MMPs’ experiences with consumer advisory committees (CACs) show that D-SNPs are likely to hear from their EACs many of the same issues that we found in our study. An analysis of CAC meeting agendas showed that benefits, care coordination, access to services, and quality improvement were some of the most common items discussed. These findings are perhaps not surprising, as issues of access, quality, and coordination have been persistent issues for dually eligible individuals and can be drivers of low enrollment in integrated plans. However, issues such as quality, access, and coordination are broad and include additional social, geographic, and market drivers that are not easily captured through typical sources such as patient experience surveys, clinical process measures such as cancer screenings or diabetes monitoring, or enrollment data. MA organizations should work with EAC members to understand how the plan’s benefits and providers could better align with their lived experiences.

Build In Accountability Through Person-Centered Measures That Evaluate Progress Over Time

Shared governance will require D-SNPs to be accountable for addressing issues that prevent members from receiving high-quality, equitable, integrated care. One way to create such accountability is to develop measures that center on members’ needs and concerns and track progress on these measures over time. For example, plans could work with their EACs to develop measures that track the accessibility and quality of transportation services or members’ experiences with home and community-based services. Co-designing these measures with the EAC will be critical for plans to measure what matters to their members, establish and sustain shared governance, and promote equitable improvement over time. This process will also help D-SNPs find meaningful ways for members and caregivers to decide together what topics to measure and how to measure them, who should get the results, and how to use the results.
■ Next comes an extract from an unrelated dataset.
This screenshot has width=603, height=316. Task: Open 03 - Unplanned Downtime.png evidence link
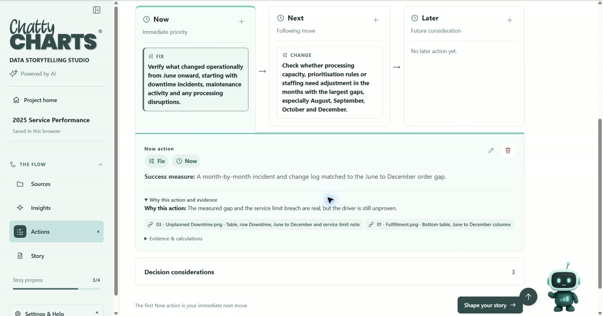click(253, 225)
The development of person-centered measures in collaboration with patients is increasingly favored by the research community, advocates, and oversight entities. For example, the Medicaid and CHIP Policy and Access Commission recently voted to recommend that CMS require states to develop access measures with the involvement of Medicaid members and other stakeholder groups. The Patient Centered Outcomes Research Institute has also successfully engaged with patients and caregivers in designing measures of quality of care for specific patient populations. The shared design of such measures distinguishes them from other standardized clinical indicators because they serve as markers of alignment between enrollees’ needs and a plan’s or provider’s performance.
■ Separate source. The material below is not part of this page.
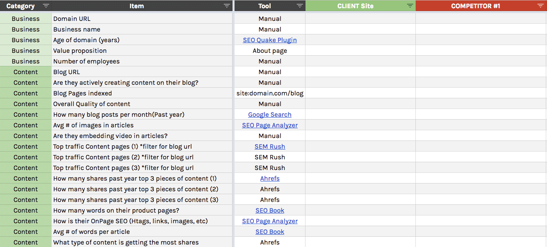Open the filter for the CLIENT Site column
The image size is (547, 247).
click(x=410, y=6)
Elevating The Voices Of Dually Eligible Individuals

CMS is requiring MA organizations to establish EACs in 2023, leaving a short window for recruiting and implementing these committees. States participating in the FAI will be able to leverage lessons from MMP committees; however, some states, especially those that have limited or no experience with D-SNPs, may need more time to establish robust EACs that meet the spirit of the final rule. CMS indicated that it will offer technical assistance for recruiting and running EACs but did not indicate when such assistance would be available.
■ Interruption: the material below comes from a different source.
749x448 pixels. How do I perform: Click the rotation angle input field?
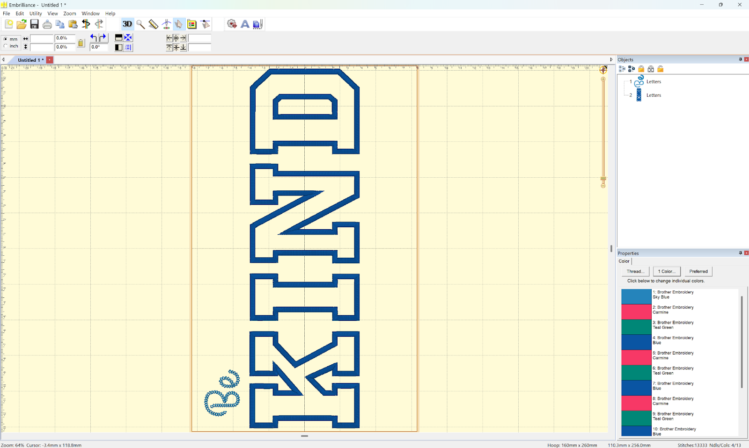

MA organizations may choose to implement EACs based on what has worked in their other MA plans or Medicaid managed care. However, those experiences may not translate to the uniquely complex, and widely varying, needs of dually eligible individuals that enroll in D-SNPs. States are in a position to fill the gaps in CMS’s final rule by creating more specific requirements around how MA organizations implement EACs and ensure that they support shared governance and accountability and that they ultimately lead to improved care for enrollees. The considerations presented here are important principles to guide the implementation of EACs, but they are a starting point. MA organizations should commit to learning from, and improving, the functioning of EACs so that the voices of dually eligible individuals can be heard.

Authors’ Note

Hafner and Fish conducted a study on dually eligible individuals that was funded by Arnold Ventures, which sponsors this Forefront series.